A Mother’s Love: How One Mother’s Love Transformed Care
A mother’s love is unique. Sometimes, it might look like huge, themed birthday parties or tins of blueberry muffins, while other times, it might be as simple as spending time together.
For a mother of a child with an intellectual or developmental disability, it might also mean ongoing advocacy for your child and the disability community as a whole.
Yvon Novy is one of those mothers—a powerful parent advocate and friend to many in Citizens Options Unlimited’s community who are considered medically frail or have an increased need for medical care and an increased chance of health problems.
Yvon helped to create the first-ever “medically frail” house in Helen Kaplan Program ICF in 2010. This is where her son, David, lived for nearly 12 years, before his passing.
“She was instrumental in making sure this happened,” Marta Garavito, Director of the Helen Kaplan Program ICF at Citizens Options Unlimited, said.
All of David’s life, Yvon lobbied for stronger support in medical settings for people with disabilities. His younger brother Joshua, a Medical Doctor (MD), has also been a strong advocate. On February 2, David Novy passed away due to complications related to Covid-19. He was 41 years old.
David caught pneumonia and, soon after, another infection while in the hospital.
“David was steering the ship, so if it was his time, it was his time,” Yvon said.
David was born a breach baby. Because of this, he lost nearly 80 percent of brain functioning at birth. This caused David to become a quadriplegic, partially blind, non-verbal, and require a feeding tube.
David lived at home until he was 29. He loved to smile and giggled a lot. He was fond of classical music. David connected through sound and sight. He found joy in his family’s dogs; the Novi family usually had at least two dogs at a time.
“We thought David would like a lap dog and we ended up adopting a 160-pound Mastiff-Boxer mix,” Yvon said. “Caesar looooved David.”
David had been on a New York Cares waiting list for a residential placement for nearly a decade.
“When it finally came up, I could’ve said no but he’d go back to the bottom of the list again…It could’ve taken another ten years until another opportunity opened up,” Yvon said. “So, I said yes.”
When the house opened, Yvon made a point to proactively connect with staff. She shared the unique experiences she’d had in supporting the medically frail and non-verbal communities, especially to preemptively notice signs of illness.
Yvon educated staff on how to use a wheelchair and other adaptive equipment, like a Hoyer lift. She taught them how to expect and prepare for illnesses, since people who are medically frail often have a more compromised immune system. She taught them how to help David when he became spastic and stiff, a result of being a quadriplegic.

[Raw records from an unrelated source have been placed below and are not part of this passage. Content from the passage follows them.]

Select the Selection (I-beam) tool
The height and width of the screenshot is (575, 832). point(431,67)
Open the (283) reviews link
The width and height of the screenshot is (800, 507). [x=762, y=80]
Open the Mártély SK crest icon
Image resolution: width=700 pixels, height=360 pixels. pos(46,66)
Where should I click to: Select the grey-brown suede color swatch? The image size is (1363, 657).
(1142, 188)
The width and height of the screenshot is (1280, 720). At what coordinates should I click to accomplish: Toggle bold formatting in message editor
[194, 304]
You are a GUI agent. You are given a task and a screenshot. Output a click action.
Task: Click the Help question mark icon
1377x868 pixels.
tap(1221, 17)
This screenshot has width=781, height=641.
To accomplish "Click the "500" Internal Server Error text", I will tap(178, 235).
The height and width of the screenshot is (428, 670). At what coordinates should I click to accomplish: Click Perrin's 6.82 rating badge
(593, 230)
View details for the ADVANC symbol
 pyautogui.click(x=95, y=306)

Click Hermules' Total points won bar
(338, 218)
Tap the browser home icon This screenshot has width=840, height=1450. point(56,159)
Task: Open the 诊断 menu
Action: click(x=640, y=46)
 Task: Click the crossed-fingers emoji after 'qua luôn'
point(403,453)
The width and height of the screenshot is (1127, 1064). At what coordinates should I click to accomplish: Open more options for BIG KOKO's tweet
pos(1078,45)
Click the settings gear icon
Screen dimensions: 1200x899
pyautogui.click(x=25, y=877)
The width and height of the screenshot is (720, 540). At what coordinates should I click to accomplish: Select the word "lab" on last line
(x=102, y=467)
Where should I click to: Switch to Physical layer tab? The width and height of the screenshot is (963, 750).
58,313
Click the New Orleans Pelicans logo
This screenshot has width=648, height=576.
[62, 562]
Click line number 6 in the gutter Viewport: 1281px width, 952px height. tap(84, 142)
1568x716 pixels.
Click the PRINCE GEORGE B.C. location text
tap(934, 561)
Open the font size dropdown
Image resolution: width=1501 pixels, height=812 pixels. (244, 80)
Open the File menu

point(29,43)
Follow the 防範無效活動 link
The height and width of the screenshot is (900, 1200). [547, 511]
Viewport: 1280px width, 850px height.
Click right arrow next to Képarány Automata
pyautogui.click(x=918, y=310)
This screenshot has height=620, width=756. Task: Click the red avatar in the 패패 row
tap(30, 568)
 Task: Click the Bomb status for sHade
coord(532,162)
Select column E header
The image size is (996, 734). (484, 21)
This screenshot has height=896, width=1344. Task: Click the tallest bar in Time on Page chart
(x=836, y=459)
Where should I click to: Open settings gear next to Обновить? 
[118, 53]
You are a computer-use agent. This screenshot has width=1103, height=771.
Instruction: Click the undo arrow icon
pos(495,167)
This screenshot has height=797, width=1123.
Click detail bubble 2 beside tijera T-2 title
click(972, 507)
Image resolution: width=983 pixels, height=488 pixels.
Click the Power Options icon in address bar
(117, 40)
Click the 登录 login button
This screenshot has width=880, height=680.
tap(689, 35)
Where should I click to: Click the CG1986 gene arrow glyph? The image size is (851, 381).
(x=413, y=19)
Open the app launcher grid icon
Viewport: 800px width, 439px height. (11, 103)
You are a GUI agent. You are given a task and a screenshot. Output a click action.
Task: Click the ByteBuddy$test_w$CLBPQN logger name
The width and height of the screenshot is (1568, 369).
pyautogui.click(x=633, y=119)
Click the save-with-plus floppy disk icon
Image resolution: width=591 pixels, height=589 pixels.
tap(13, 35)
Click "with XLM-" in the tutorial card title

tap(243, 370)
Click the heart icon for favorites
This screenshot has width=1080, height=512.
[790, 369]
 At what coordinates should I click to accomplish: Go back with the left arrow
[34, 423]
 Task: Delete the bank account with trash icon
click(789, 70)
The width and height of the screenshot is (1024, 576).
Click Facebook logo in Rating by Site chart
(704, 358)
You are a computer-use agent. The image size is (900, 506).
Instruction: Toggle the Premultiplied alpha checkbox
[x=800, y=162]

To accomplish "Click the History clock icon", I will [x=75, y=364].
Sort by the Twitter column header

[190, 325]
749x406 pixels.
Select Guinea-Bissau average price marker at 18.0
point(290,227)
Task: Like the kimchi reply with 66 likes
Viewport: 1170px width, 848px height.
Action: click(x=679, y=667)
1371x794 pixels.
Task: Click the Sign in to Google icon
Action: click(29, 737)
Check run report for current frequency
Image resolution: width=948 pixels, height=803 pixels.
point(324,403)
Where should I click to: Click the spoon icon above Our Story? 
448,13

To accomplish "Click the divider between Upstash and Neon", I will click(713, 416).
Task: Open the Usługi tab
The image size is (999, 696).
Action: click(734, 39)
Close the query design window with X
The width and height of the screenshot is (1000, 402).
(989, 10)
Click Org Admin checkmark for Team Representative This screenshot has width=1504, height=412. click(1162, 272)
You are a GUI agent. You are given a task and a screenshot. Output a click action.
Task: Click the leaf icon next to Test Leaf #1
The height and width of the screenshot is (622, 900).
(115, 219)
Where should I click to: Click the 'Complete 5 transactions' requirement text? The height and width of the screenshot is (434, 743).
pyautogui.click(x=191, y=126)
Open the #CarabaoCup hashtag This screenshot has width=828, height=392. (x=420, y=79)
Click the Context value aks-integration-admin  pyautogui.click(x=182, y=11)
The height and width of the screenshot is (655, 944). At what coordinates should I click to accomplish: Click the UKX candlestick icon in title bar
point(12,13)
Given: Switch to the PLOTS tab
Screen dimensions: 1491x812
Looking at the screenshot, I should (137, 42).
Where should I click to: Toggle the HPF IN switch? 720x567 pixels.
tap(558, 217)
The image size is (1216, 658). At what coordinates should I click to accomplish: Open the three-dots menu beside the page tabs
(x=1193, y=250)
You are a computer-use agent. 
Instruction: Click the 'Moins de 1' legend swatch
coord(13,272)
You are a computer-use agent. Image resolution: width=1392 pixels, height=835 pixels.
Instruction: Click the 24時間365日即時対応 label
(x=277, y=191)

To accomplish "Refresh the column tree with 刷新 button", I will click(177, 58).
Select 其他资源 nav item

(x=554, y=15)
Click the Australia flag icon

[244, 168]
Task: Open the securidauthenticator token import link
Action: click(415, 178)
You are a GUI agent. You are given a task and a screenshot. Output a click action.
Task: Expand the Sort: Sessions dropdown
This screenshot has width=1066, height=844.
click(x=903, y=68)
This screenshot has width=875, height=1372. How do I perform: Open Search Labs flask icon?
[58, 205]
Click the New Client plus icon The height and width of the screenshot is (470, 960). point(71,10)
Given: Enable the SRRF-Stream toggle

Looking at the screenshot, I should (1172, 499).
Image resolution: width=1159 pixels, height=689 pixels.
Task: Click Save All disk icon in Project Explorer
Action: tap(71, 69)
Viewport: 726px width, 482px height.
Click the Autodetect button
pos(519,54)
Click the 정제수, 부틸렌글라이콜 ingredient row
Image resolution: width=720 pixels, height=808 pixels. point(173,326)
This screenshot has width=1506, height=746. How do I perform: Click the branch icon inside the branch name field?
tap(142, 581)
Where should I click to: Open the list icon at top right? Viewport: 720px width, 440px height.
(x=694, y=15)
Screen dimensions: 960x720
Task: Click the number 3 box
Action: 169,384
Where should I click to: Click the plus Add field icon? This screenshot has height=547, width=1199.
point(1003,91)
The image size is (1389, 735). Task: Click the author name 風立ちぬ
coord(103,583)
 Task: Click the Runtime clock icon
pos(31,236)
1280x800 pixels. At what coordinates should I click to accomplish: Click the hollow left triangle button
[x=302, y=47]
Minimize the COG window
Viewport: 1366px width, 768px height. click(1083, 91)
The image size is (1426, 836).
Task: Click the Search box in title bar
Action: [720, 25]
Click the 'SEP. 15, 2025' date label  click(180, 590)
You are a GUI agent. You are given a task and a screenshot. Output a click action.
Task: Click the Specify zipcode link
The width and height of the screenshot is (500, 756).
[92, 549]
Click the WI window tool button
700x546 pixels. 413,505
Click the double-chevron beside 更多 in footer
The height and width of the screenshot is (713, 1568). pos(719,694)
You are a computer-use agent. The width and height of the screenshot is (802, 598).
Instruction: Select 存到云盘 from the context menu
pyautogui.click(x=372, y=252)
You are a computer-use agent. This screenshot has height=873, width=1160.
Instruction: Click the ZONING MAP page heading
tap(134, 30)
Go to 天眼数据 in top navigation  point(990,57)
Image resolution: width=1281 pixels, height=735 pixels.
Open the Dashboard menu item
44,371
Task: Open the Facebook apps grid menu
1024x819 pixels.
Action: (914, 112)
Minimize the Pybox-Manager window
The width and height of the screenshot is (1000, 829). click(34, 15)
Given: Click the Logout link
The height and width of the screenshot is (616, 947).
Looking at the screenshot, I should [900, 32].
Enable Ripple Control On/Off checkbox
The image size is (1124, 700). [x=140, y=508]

Now, medical direct support professionals (DSPs) require an Approved Medication Administration Personnel (AMAP) certification. They oversee each resident’s medications, medical appointments and, in case of an emergency, hospital visits. They must be familiar with all the conditions and needs for each resident’s specific disability.
Yvon also created a Patient Care Task Force to educate local hospitals on how to handle patients with disabilities, primarily those that are medically frail and/or non-verbal.
“I kind of caught them up on what it means to be medically frail or non-verbal,” Yvon said.
Yvon encouraged Northshore Plainview Hospital staff to come tour Helen Kaplan and get a better understanding of the level of care required to support residents. She then gave the tour and offered insight on how the hospital could provide adequate care to patients with disabilities, especially those who were non-verbal. She taught them to write “non-verbal” on the whiteboards outside patients’ doors in hospitals and doctors’ offices.
She did so much for the disability community that she was invited to sit on the hospital’s Patient Advisory Council, which she did for nearly ten years.
“She had so much passion and loyalty to helping the disabled community on Long Island,” Marta said.
Despite her son’s passing nearly three months ago, Yvon plans to still regularly visit Helen Kaplan. She was one of several mothers who seemed to take the whole house under her wing, since some parents or guardians had passed away or lived out of state. That doesn’t stop now after her son passed away.
“Between the residents, their families, and staff, we became like one big family,” Yvon said.
Yvon looks forward to honoring her son David at Helen Kaplan. She plans to create a memory garden for all to enjoy and engrave a bench where she can sit and remember her son. The residents and staff are also planning to organize an event to remember all the lives lost to Covid-19.
“His smile could light up a room. Everyone absolutely adored him,” Yvon said. “He was the most innocent angel. He will be greatly missed by all.”